The Unending Ordeal of Minority Girls in Pakistan

The latest case of a young Christian woman allegedly abducted and forcibly converted in Pakistan is not an isolated incident—it is part of a grim pattern that minority families have been warning about for years. Despite official denials branding such cases as “propaganda,” even Pakistan’s own rights bodies and international observers acknowledge the scale of the crisis. For Christian and Hindu families, particularly in Sindh and southern Punjab, sending daughters to school or even outside the home has become an act of courage. Forced conversions, followed by coerced marriages, have turned faith into a daily vulnerability rather than a personal choice.

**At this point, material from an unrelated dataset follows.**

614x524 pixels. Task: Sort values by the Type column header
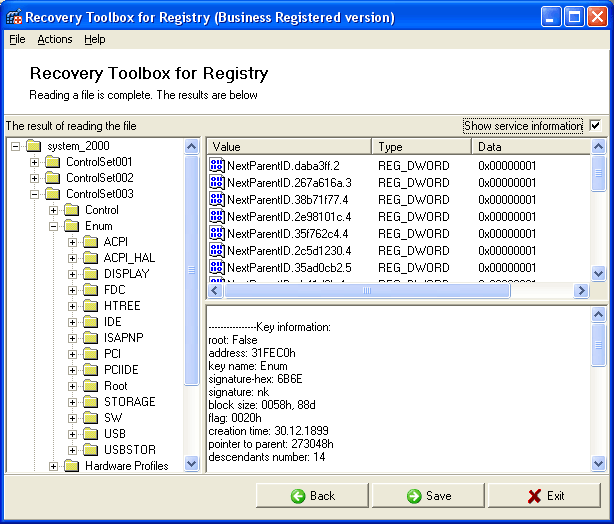[420, 146]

What makes the situation more alarming is the systemic failure of institutions meant to protect these girls. Laws against child marriage and forced conversion exist on paper, yet weak enforcement, social bias, and selective interpretations of religious law often tilt the scales against victims. Courts have repeatedly accepted claims of “voluntary conversion” even when families allege abduction and coercion. Reports by Pakistan’s National Commission on the Rights of the Child and criticism from the United Nations underline the same concern: minority children face discrimination in schools, prejudice in society, and abandonment by the justice system.
The silence—or worse, justification—around notorious conversion centres has only deepened mistrust and fear among minority communities. When clerics openly boast of “thousands of conversions” involving underage girls, it raises an uncomfortable question: is this about faith, or power over the vulnerable? Until Pakistan moves beyond denial, enforces its own laws, and treats minority rights as non-negotiable, these stories will keep surfacing. For families living in constant fear, justice delayed is not just justice denied—it is a warning that their daughters are on their own.